[Saved dataset items]
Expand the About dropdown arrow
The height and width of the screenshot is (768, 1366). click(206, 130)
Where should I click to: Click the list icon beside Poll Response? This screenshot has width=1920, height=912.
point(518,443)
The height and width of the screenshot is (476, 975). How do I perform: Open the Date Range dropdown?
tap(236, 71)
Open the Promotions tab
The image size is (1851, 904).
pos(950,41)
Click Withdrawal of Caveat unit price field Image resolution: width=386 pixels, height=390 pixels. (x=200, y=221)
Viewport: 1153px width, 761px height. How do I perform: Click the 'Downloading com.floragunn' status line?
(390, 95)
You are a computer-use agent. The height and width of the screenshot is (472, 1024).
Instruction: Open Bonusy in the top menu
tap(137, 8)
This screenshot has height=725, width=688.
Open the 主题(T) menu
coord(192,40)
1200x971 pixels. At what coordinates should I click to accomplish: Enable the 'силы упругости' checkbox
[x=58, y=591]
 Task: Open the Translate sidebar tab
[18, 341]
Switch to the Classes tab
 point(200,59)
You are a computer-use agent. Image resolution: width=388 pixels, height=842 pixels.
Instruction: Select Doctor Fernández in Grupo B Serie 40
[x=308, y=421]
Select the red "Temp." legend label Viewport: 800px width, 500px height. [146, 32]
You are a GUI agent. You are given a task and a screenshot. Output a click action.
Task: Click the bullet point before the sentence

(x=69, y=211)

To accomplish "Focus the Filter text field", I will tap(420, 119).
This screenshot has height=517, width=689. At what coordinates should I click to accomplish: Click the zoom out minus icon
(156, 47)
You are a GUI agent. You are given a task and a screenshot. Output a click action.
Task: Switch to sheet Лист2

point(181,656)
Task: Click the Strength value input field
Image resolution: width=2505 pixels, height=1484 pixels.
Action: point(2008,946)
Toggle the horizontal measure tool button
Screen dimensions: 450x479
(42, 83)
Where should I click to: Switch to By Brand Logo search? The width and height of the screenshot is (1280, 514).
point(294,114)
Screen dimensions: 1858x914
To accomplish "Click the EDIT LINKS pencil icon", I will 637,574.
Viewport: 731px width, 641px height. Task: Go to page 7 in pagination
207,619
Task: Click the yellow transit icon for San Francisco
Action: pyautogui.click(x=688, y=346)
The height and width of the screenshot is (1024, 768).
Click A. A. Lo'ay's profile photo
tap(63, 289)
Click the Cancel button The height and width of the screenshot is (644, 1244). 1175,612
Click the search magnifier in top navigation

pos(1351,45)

◆ Short problem
Copy every one of the lines above, keeping each character unchanged.

◆ Written reply
Expand the About dropdown arrow
The height and width of the screenshot is (768, 1366). click(206, 130)
Where should I click to: Click the list icon beside Poll Response? This screenshot has width=1920, height=912.
point(518,443)
The height and width of the screenshot is (476, 975). How do I perform: Open the Date Range dropdown?
tap(236, 71)
Open the Promotions tab
The image size is (1851, 904).
pos(950,41)
Click Withdrawal of Caveat unit price field Image resolution: width=386 pixels, height=390 pixels. (x=200, y=221)
Viewport: 1153px width, 761px height. How do I perform: Click the 'Downloading com.floragunn' status line?
(390, 95)
You are a computer-use agent. The height and width of the screenshot is (472, 1024).
Instruction: Open Bonusy in the top menu
tap(137, 8)
This screenshot has height=725, width=688.
Open the 主题(T) menu
coord(192,40)
1200x971 pixels. At what coordinates should I click to accomplish: Enable the 'силы упругости' checkbox
[x=58, y=591]
 Task: Open the Translate sidebar tab
[18, 341]
Switch to the Classes tab
 point(200,59)
You are a computer-use agent. Image resolution: width=388 pixels, height=842 pixels.
Instruction: Select Doctor Fernández in Grupo B Serie 40
[x=308, y=421]
Select the red "Temp." legend label Viewport: 800px width, 500px height. [146, 32]
You are a GUI agent. You are given a task and a screenshot. Output a click action.
Task: Click the bullet point before the sentence

(x=69, y=211)

To accomplish "Focus the Filter text field", I will tap(420, 119).
This screenshot has height=517, width=689. At what coordinates should I click to accomplish: Click the zoom out minus icon
(156, 47)
You are a GUI agent. You are given a task and a screenshot. Output a click action.
Task: Switch to sheet Лист2

point(181,656)
Task: Click the Strength value input field
Image resolution: width=2505 pixels, height=1484 pixels.
Action: point(2008,946)
Toggle the horizontal measure tool button
Screen dimensions: 450x479
(42, 83)
Where should I click to: Switch to By Brand Logo search? The width and height of the screenshot is (1280, 514).
point(294,114)
Screen dimensions: 1858x914
To accomplish "Click the EDIT LINKS pencil icon", I will 637,574.
Viewport: 731px width, 641px height. Task: Go to page 7 in pagination
207,619
Task: Click the yellow transit icon for San Francisco
Action: pyautogui.click(x=688, y=346)
The height and width of the screenshot is (1024, 768).
Click A. A. Lo'ay's profile photo
tap(63, 289)
Click the Cancel button The height and width of the screenshot is (644, 1244). 1175,612
Click the search magnifier in top navigation

pos(1351,45)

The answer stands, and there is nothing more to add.